The artist’s biographer Gérard Jean-Aubry has written that ‘Boudin executed a number of pencil sketches of elegant women and fashionable people on the beach. The colours are indicated by watercolour washes, or simply by written notes. These charming sketches form part of the same group as Boudin’s studies of fishermen on the quaysides, or boats in the harbours, but apart from this they constitute as artistically valuable a documentation of the fashions of an epoch as those of Constantin Guys. It is regrettable that all these sketches have been scattered, since a choice of them would have composed a charming album of feminine fashion on the beaches during the heyday of the Second Empire.’



A dated watercolour such as the present sheet was, in all likelihood, intended to have been sold. That many of these watercolours of beach scenes were indeed sold by the artist to collectors - mainly during a period of seven years in the 1860’s - is seen in the fact that relatively few such studies were left in the Boudin’s studio at his death.
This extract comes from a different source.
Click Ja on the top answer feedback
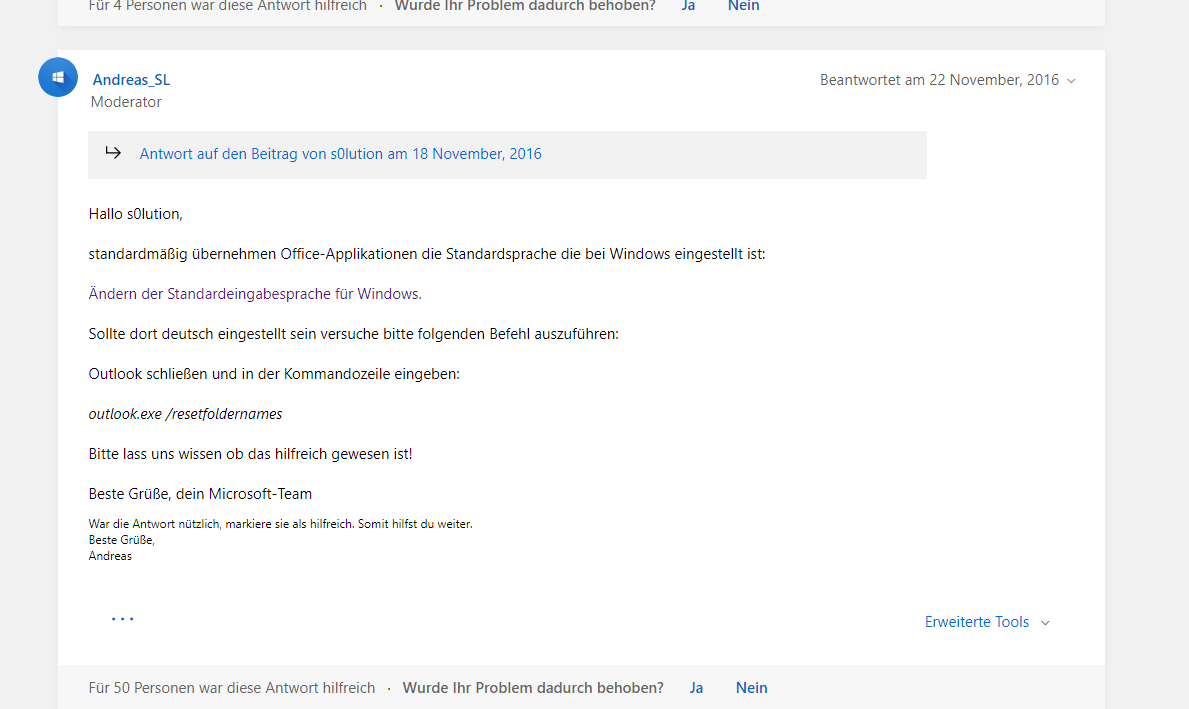1189x709 pixels. click(x=688, y=6)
Comparable sketches include several among the large group of drawings by Boudin in the Louvre, while similar watercolours are in the Musée d’Art Moderne André Malraux in Le Havre and the Garman-Ryan Collection at the New Art Gallery Walsall.



One recent scholar has noted of Boudin’s watercolours of the 1860’s that ‘A medium new to him, watercolour was perfectly suited to his subject, the transparency of the medium enhancing the impression of light. Boudin moved out from the shadows to concentrate his attentions on reflections: fine, brightly coloured fabrics on sand flooded with sun, and the sky on the sea. Everything became light. Impressionism was on its way.’







The son of a sailor, Louis-Eugène Boudin established a small stationery and framing shop in the port city of Le Havre. Encouraged by some of the artists living or working in the area, whose work he sometimes exhibited in his shop, he took up painting himself in 1847. By the early 1850’s he had established a modest career as a landscape painter, working in Le Havre, Rouen, Honfleur and Paris. Praised by contemporaries such as the critic Charles Baudelaire, Boudin began painting marine scenes that attracted much favourable comment when he began exhibiting regularly at the Salon from 1859 onwards. He travelled extensively around France, Belgium and the Netherlands, and made yearly visits to favourite sites in Normandy and Brittany, in particular the fashionable seaside resorts of Deauville and Trouville. Much of Boudin’s work was small in scale, and was shown both in Paris and in provincial exhibitions around the country. He found a ready market for his paintings and, from 1881 onwards, enjoyed a fruitful relationship with the dealer Paul Durand-Ruel, who sold his works in France and in America.



Boudin's paintings and lively watercolours, with their interest in capturing effects of light and colour, were an important early influence on Claude Monet, who was his pupil. Some six thousand drawings, watercolours and oil sketches – most of the contents of Boudin’s studio at his death - are today in the Louvre, while other significant groups of drawings and watercolours were given by the artist or his descendants to the museums of Le Havre and Honfleur.

Provenance

The studio of the artist Probably the Boudin atelier sale, Paris, Hôtel Drouot, 20-21 March 1899 Private collection, Connecticut.